• Extrait du document

____

Cette solution est à rapprocher d’une décision de la la Cour de Paris. En l’espèce, l’Urssaf réclamait à la société par mise en demeure un montant total de cotisations de 94 950 euros, alors que le montant de cotisations redressées porté à la lettre d’observations était de 94 940 euros. Pour les juges du fond, la différence de 10 euros était minime et relevait davantage d’une erreur de plume, peu important ici qu’elle soit défavorable à la société dans la mesure où la mise en demeure précisait que le montant des redressements correspondait « au dernier échange du 15/02/18 », lequel confirme le montant total du redressement à la somme de 94 940 euros conformément à la lettre d’observations.
Certes, 10 € peuvent paraître minimes sur un montant de 94 950 € (V. dans le même sens : Amiens. 2° protection sociale. 27 mars 2023. RG n° 21/05089, 21 € de différence en défaveur de la société, entre la lettre d’observations et la mise en demeure)…
Il n’empêche que ce laxisme de la jurisprudence peut étonner. En effet, suivant l’article L 244-2 al 2 du CSS, le contenu de la mise en demeure « doit être précis et motivé ». En l’espèce, peut-on considérer que le montant soit précis ? Sauf à retirer le sens des mots, précis veut dire « exact » selon la définition du Larousse. Or, ici, force est de constater que ce montant n’est pas exact.

____

• Lignes de données
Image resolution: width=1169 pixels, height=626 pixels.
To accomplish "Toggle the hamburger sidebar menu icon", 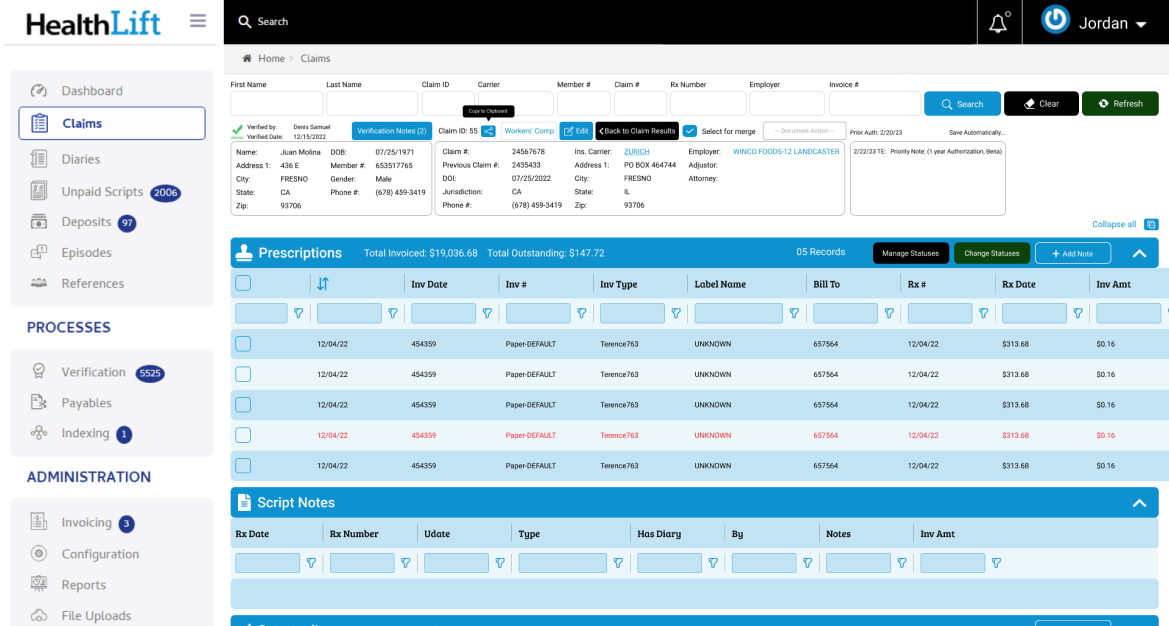I will (x=197, y=21).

____

• Consigne
Résumez l'extrait en deux phrases.

• Réponse attendue
Dans une décision de la Cour de Paris, l'Urssaf réclamait par mise en demeure 94 950 euros de cotisations, alors que la lettre d'observations indiquait 94 940 euros. Les juges du fond ont vu dans cet écart de 10 euros une simple erreur de plume, mais ce laxisme de la jurisprudence peut étonner, puisque l'article L 244-2 du CSS exige une mise en demeure précise et motivée et que le montant réclamé n'est pas exact.